Both leads have great chemistry (it's not surprising to know that they are dating in real life), and they make a conversation about the girl's broken vacuum seem elegant and romantic. Although their interactions are those of two people in love, however, the specter of the girl's absent husband (who she still has feelings for) hangs overhead, and the guy seems keenly aware of this, asking her about halfway through the movie if she loves her husband. She answers in Czech, which is frustratingly not translated, yet carries so much more weight, as the audience is left in the same state as the guy, unsure of if her answer was "Yes, I do" or "No, I no longer love him."
While the romance is central to the story, the music is both the glue that holds the movie together and the force which pushes everything forward. In perhaps the finest scene in the movie, the guy and the girl tentatively wander around a music shop, and the girl is enamored with an expensive grand piano. Urging her to play, the guy takes out his guitar and the two are immediately able to connect musically. The song plays out as a declaration of love, but it is not immediately clear whether the song is the guy reaching out to the girl, or whether he is pining away over his lost love.
Shortly afterwards, together with some fellow street musicians, the guy and the girl rent out a recording studio, where they record a demo of the songs that the guy has written, many of which are as intensely personal as "Falling Slowly," although the setting of a recording studio with other musicians gives the songs a more playful feeling than the "heart-laid-bare" feel of the two playing alone in harmony. And while the scenes whilst recording (and just following the completion) the demo constitute perhaps the movie's only points where it does fully capture the interest of the viewer, this is a minor complaint and one that is easily overcome with an extremely powerful ending.
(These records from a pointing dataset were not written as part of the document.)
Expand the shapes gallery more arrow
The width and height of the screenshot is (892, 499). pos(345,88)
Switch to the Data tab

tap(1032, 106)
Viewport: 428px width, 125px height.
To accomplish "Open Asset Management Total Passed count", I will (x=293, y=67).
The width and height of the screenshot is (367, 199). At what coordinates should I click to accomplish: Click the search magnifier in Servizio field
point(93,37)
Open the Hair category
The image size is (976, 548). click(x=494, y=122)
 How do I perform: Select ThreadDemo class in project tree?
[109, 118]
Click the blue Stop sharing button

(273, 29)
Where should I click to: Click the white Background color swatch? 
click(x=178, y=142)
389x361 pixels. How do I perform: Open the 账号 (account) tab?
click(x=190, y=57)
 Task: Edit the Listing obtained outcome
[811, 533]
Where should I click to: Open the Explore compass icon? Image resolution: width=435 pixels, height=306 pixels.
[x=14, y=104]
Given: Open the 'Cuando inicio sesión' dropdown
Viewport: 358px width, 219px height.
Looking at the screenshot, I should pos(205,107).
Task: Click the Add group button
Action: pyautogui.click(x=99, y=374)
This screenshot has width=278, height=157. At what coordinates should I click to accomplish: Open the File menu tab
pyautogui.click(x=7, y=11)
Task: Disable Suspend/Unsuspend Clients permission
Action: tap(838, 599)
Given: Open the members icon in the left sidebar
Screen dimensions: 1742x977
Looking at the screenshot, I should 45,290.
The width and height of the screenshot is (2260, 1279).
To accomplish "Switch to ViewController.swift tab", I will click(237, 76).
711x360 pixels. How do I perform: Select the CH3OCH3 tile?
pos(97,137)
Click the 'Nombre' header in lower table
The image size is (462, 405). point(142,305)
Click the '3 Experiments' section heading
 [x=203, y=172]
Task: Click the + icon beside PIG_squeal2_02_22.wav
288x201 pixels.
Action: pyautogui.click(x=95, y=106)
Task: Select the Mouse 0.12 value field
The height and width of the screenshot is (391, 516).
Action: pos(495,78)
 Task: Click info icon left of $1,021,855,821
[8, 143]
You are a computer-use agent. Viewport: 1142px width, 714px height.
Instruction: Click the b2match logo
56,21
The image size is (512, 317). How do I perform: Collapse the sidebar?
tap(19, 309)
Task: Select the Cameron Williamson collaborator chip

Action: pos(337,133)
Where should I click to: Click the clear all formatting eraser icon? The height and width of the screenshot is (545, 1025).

Unfortunately, being a foreign film and sharing a premise with a movie already released previously in the same year (the underrated Music and Lyrics), Once's box-office appeal is most likely limited, which is a shame. More musically accomplished and endearing than the modern musical and more emotionally authentic than many modern romantic comedies, including beating out the aforementioned Music & Lyrics on both counts, Once is easily one of the best movies of 2007, and one that no one should miss.